In effetti fu un leader precoce. Purtroppo però c’è sempre qualche intoppo che impedisce al mondo di riconoscerlo per quello che è (o almeno giudica equanimemente di essere): un vero gigante del pensiero (politico). Che impartisce lezioni pure a Condoleeza Rice.
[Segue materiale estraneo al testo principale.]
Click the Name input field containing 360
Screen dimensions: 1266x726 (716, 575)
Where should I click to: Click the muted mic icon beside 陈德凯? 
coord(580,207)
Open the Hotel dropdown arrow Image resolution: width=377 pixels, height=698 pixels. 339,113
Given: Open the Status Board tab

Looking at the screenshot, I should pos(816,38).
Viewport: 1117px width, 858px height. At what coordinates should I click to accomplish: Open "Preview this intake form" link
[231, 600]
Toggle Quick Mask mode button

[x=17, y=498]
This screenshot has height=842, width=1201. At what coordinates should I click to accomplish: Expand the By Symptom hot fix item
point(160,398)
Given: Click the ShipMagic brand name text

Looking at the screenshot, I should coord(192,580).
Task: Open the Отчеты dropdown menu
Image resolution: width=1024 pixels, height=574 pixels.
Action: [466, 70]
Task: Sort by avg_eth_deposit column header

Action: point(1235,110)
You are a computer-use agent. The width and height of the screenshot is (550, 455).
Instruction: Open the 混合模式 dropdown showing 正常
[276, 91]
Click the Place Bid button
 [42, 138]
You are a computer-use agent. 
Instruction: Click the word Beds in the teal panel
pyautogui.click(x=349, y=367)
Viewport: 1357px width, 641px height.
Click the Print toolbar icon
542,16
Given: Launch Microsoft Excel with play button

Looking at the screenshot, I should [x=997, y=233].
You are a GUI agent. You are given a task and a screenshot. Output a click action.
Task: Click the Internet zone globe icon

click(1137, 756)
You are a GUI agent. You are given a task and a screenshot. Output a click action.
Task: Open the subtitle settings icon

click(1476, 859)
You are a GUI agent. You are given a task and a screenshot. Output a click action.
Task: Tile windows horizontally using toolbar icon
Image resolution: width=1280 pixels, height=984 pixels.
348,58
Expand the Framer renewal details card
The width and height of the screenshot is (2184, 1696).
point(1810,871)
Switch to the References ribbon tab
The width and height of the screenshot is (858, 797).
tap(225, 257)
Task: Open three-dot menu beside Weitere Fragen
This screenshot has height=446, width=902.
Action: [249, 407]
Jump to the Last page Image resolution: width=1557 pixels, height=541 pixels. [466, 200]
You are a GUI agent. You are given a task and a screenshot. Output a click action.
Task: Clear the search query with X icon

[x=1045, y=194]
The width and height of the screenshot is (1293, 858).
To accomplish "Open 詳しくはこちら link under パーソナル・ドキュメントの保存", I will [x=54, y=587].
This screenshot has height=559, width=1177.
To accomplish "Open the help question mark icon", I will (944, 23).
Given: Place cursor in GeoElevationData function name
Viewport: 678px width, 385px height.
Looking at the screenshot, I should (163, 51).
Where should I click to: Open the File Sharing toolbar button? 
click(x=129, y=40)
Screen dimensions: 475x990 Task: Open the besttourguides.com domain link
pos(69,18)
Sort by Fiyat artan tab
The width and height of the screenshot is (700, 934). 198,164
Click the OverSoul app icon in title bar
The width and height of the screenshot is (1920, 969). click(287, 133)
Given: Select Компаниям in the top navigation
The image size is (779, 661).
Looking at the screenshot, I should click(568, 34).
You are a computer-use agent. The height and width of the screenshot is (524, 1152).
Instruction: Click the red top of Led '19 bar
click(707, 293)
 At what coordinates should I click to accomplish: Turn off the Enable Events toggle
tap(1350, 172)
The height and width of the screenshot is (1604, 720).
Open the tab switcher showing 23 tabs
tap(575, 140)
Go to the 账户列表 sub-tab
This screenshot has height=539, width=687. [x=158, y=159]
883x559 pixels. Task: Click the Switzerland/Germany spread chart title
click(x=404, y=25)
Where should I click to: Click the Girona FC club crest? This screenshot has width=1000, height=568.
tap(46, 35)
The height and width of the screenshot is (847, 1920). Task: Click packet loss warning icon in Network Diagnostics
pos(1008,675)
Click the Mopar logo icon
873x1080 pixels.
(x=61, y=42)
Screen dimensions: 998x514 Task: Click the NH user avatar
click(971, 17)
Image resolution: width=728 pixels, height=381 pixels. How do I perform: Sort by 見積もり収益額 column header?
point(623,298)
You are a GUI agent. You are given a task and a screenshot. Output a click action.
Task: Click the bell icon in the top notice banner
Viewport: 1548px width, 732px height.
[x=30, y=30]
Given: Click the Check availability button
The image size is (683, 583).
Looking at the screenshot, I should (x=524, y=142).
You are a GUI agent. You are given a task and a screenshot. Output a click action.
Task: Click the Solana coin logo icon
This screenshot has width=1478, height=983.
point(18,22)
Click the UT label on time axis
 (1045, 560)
La natura introversa di questo statista “dei due mondi” causa la sua proverbiale ruvidità. Pur con i suoi modi bruschi però non perde occasione per regalare all’umanità il pane della sapienza (politica) che in effetti mastica assai. Ma la gente, si sa, è ingrata. Invece di mostrare riconoscenza per il fatto di venire maltrattata da cotanto ingegno (pedagogico), i più prendono cappello e lo scansano come antipatico strafottente. Lui che invece è solo sincero. Anche i suoi gesti di amicizia vengono spesso fraintesi. Per esempio al tempo del primo governo Prodi, dopo un forum all’Espresso, uno scherzoso D’Alema disse a Rinaldi e a Pansa: “Vedi, Pansa è un bravissimo giornalista, solo che di politica non capisce un…, peggio di lui c’è solo Prodi”. Il premier non la prese benissimo. Un’altra volta, al telefono, parlando sempre con Pansa e con Rinaldi, definì affabilmente Veltroni e Prodi come “i due flaccidi imbroglioni di Palazzo Chigi”. Ma aggiunse: “se lo scrivete smentirò”. Infatti appena lo scrissero lui smentì, intuendo quanto è facile che una gioviale espressione d’amicizia venga fraintesa o strumentalizzata dai maligni.
Certo, D’Alema va interpretato. Non è facile cogliere in un ceffone un attestato di stima. Eppure quando definisce Giulio Tremonti “un pensatore neoconservatore, peraltro modesto”, non dà solo prova di una solida “autostima” (come ritiene Berselli), ma – paradossalmente – anche di notevole invidia intellettuale, riconoscimento che riserva a pochissimi. La cosa dovrebbe inorgoglire il ministro dell’Economia. Peccato che i sentimenti di D’Alema non siano di immediata comprensione.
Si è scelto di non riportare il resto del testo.